Shih Chien University

2026-08-03

Two Object Systems

A Functional Language with OOP Support

At heart R is a functional language — and writing functional programs is fine practice. But R also supports object-oriented programming (OOP), the dominant paradigm of Java, C#, Ruby, C++… Many R packages are built with R objects, including the core stats package, lattice, and ggplot2. OOP shines when representing complicated things: statistical models, charts.

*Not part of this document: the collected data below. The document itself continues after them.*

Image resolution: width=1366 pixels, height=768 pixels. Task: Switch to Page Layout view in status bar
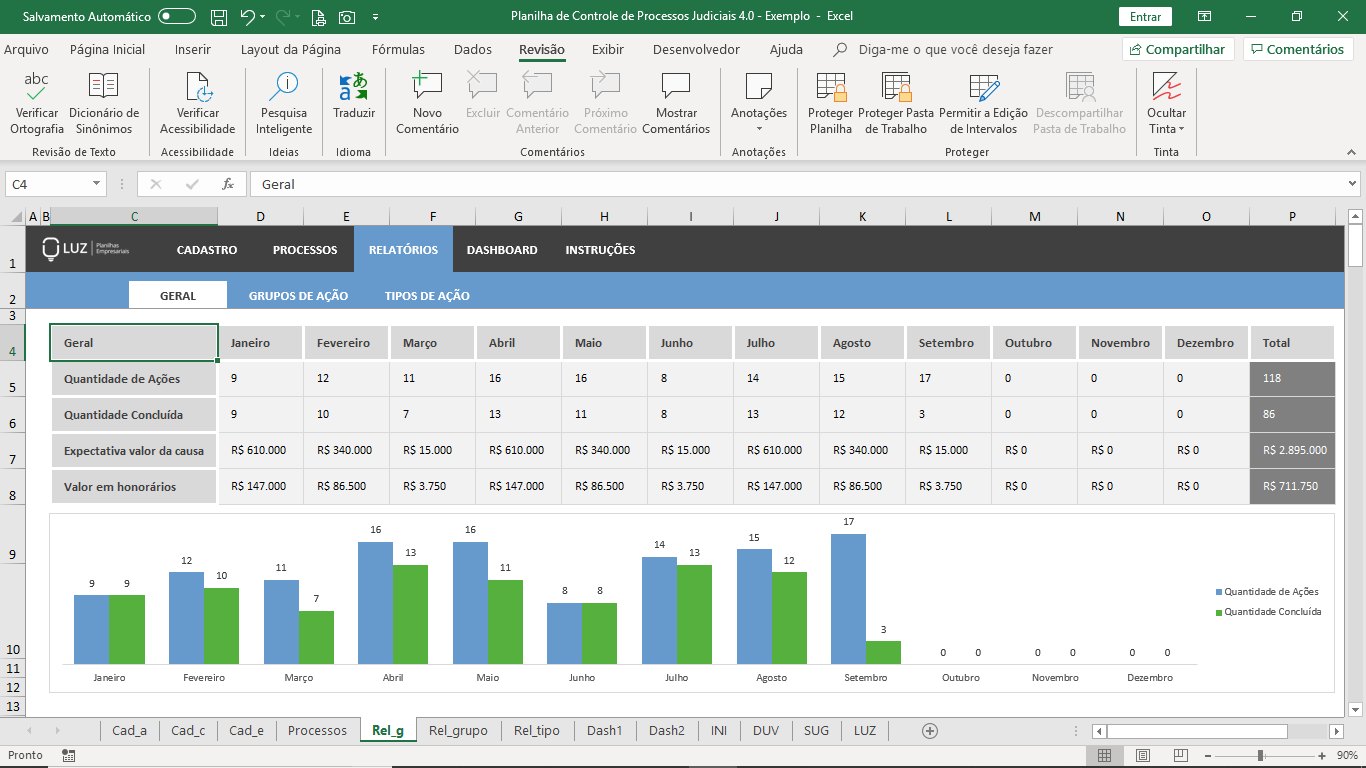tap(1143, 756)
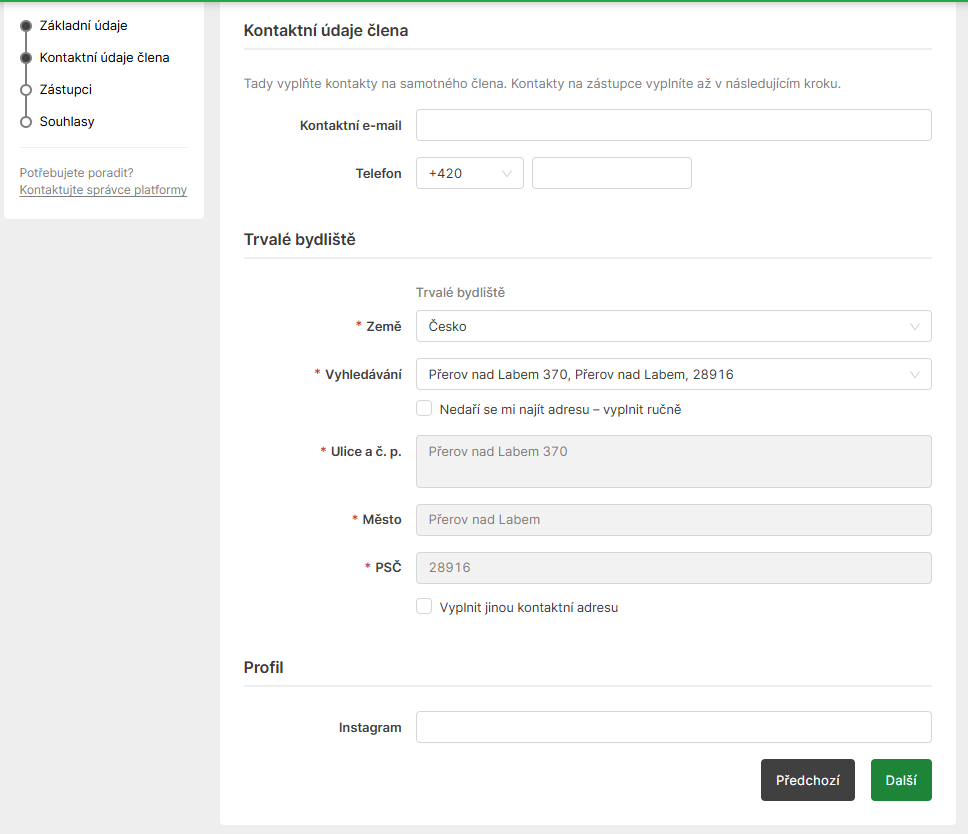This screenshot has width=968, height=834.
Task: Click into the Telefon number field
Action: tap(611, 173)
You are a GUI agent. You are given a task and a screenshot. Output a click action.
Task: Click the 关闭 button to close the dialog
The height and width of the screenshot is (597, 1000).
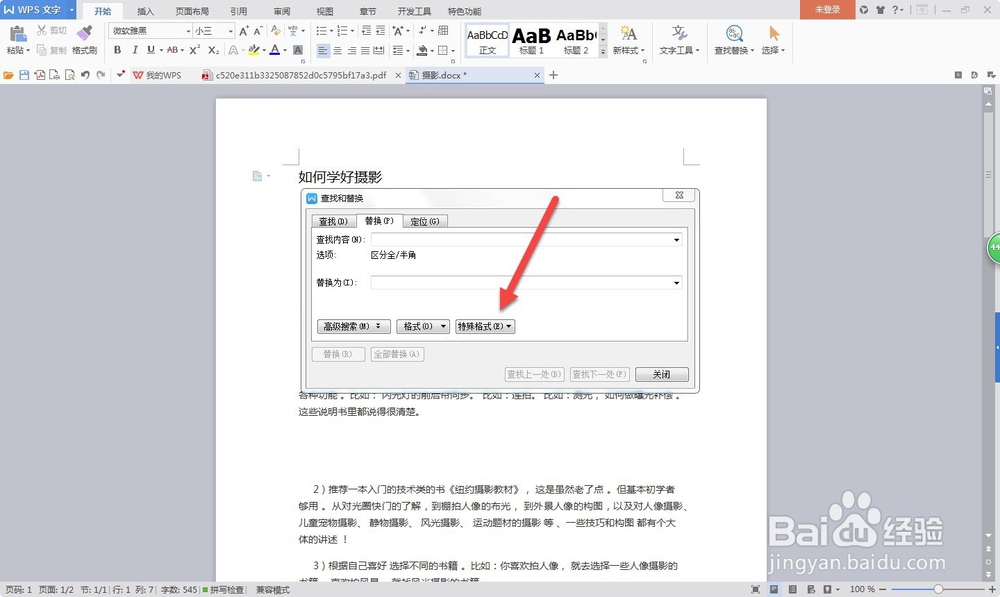[x=661, y=374]
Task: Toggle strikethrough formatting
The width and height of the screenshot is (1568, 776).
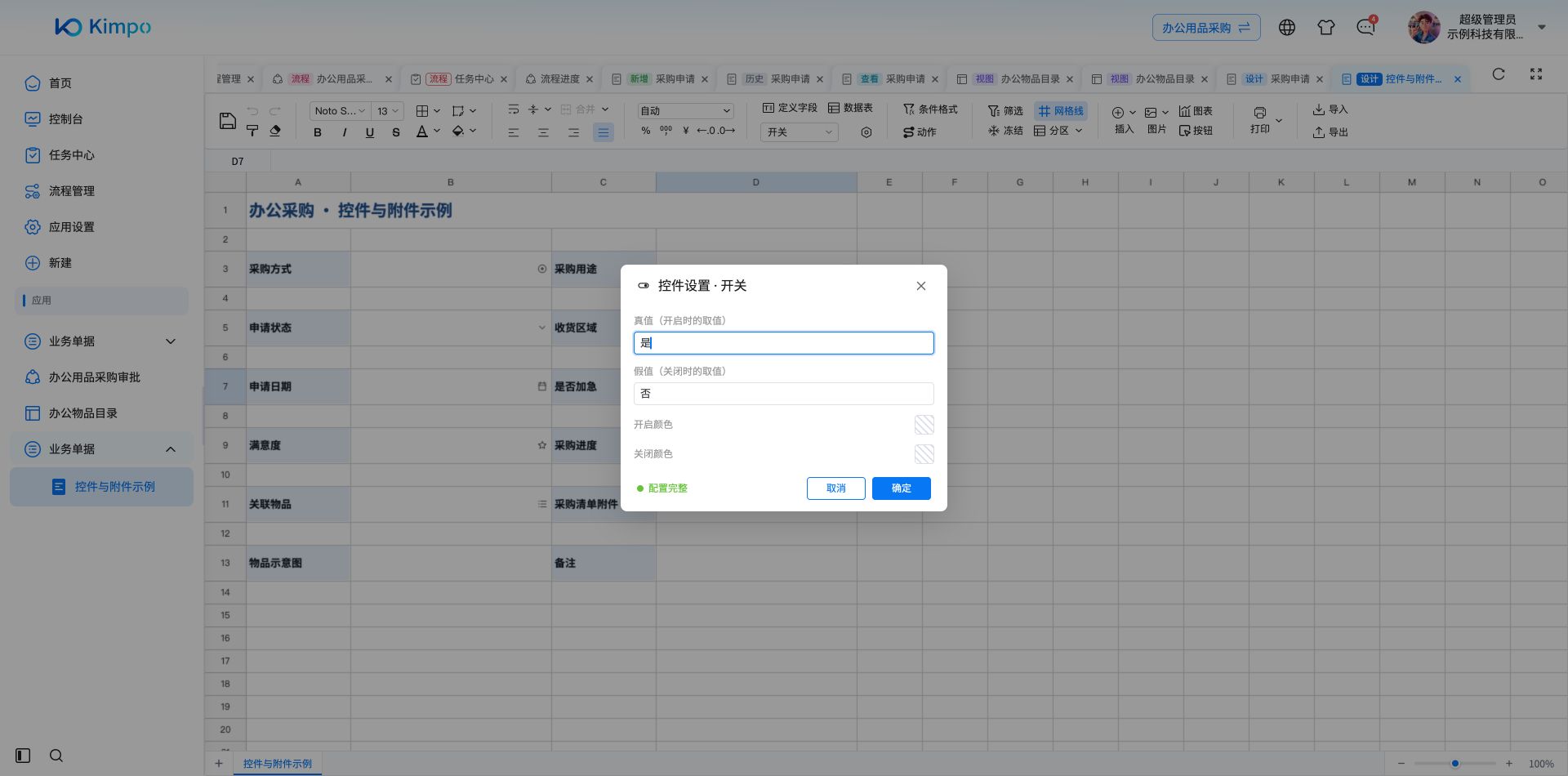Action: (x=396, y=132)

Two mechanisms coexist, both inherited from S:

  • S3 (~1990): class attributes enabling single-argument methods. The classic modeling software uses S3, so it is everywhere.
  • S4: formal classes and methods — multiple dispatch, abstract types, sophisticated inheritance. Used by many newer packages, extensively in Bioconductor.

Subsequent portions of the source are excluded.